|Place||Europe: France, Nord Pas de Calais, Nord, Lille, Fromelles|
|Physical description||Chemicals, Glass|
|Date made||c 1915-1916|
First World War, 1914-1918
Iodine ampoule : Private H Mayer, 55 Battalion, AIF : Pheasant Wood mass grave, Fromelles
Hand blown glass ampoule containing iodine, with soil accretions on the glass. Originally part of a first field dressing.
Private Henry Mayer, C Company 55 Battalion, was born in Lancashire England in 1894. The youngest of five siblings (Emma, Joseph, Oswald, Alice and Lucy), Mayer came to Australia in 1912 with his brother Joseph aboard the Zealandia when he was 18 years old. He was working as a railway employee when he enlisted in July 1915 and embarked on HMAT Argyllshire on 30 September 1915. Originally with 3 Battalion, Mayer was transferred to the new 55 Battalion in February 1916 while training in Egypt. He appeared to have a little trouble adjusting to military life and twice was ordered to field punishment number 2 during his time in Egypt. The first was three days for hesitating to obey an order and the second was six days for conduct to prejudice of good order and military discipline.
On 29 May 1916, Mayer embarked on the MT Caledonian from Alexandria and disembarked Marseilles ten days later. At this time, about 75 per cent of the battalion were new recruits and within weeks, found themselves on the front line and about to participate in the first major battle fought by Australians on the Western Front at Fromelles on 19 July. The battle of Fromelles, fought over a 24 hour period and resulting in over 5500 Australian casualties, is generally regarded as Australia's worst military disaster.
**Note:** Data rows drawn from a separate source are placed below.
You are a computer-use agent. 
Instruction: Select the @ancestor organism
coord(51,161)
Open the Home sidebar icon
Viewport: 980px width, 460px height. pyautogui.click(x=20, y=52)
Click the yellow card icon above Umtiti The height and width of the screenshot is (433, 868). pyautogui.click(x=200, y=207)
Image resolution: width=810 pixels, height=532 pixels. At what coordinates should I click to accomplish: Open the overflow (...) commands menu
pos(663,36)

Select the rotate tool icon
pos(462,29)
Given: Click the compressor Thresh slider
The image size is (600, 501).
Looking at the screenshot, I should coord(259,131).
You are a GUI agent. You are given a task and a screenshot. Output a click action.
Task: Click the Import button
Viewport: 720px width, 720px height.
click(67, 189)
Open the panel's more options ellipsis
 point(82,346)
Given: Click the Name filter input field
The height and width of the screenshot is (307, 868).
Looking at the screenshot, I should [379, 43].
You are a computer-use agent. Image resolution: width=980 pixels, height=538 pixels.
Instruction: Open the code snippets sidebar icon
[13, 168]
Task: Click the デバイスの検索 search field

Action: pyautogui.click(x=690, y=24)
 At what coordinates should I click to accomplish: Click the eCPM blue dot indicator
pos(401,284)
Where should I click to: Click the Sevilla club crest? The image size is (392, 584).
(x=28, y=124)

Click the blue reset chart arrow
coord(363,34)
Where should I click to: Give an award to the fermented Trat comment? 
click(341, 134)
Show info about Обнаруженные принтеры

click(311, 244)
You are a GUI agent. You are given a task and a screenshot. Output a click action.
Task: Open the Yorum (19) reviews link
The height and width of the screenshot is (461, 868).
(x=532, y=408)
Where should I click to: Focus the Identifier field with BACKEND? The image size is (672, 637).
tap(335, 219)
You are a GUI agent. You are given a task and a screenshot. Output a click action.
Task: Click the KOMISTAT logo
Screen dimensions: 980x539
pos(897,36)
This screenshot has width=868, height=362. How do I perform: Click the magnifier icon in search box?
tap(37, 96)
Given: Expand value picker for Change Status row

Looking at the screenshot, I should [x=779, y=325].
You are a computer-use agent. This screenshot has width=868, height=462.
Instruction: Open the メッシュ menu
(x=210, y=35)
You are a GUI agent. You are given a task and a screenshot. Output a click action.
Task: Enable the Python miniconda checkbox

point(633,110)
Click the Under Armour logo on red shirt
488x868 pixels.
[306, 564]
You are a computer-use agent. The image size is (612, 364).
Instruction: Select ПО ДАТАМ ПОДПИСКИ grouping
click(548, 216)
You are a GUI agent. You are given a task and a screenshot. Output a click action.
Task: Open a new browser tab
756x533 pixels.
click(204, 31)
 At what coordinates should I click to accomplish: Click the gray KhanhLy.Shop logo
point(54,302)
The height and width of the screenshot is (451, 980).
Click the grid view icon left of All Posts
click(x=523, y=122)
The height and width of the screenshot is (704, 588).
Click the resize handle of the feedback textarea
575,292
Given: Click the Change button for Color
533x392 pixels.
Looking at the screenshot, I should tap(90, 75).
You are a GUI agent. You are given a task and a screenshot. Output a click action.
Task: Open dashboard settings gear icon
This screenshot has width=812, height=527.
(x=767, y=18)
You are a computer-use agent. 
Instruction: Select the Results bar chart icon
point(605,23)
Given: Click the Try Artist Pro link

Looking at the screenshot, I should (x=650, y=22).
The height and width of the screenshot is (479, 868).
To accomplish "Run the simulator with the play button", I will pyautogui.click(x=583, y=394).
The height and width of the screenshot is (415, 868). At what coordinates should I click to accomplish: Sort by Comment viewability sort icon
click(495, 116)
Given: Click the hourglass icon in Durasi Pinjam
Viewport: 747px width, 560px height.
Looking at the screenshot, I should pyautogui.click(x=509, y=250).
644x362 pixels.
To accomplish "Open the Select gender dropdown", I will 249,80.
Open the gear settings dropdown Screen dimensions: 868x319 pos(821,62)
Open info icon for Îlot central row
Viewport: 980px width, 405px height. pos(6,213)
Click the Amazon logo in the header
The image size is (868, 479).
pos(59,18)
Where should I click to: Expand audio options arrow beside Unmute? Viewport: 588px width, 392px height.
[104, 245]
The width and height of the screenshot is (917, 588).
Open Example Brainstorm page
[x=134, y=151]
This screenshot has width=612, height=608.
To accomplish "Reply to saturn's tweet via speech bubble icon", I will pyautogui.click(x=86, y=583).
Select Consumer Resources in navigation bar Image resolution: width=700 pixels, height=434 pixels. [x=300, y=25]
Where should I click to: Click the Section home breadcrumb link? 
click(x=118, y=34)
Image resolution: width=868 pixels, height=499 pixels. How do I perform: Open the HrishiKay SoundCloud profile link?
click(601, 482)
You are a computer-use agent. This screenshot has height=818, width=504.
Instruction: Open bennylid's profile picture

Many casualties occurred in the early part of the battle when there was a heavy bombardment from both sides. Some early casualties in the 14th Division were from friendly fire intended for the enemy wire. As part of 14th Division, 55 Battalion were on the left flank of the front line and very close to the German front line. At about 6.00 pm the first waves from C and D companies went forward and captured German trenches. Mayer was in a German trench firing his Lewis gun over the shoulder of his commander Lt Agassiz when he was shot in the head and killed instantly.
Unfortunately Mayer's body had to be left in the German trench when the company retired back to their original lines. Following the battle German troops buried many of the Australian and British dead in an unknown location near the site of the fighting, where they lay undisturbed for over 90 years. The soldier's bodies, including Mayer's, were eventually discovered in mass graves at Pheasant Wood in 2009 and have been reinterred in the newly established Fromelles (Pheasant Wood) Military Cemetery.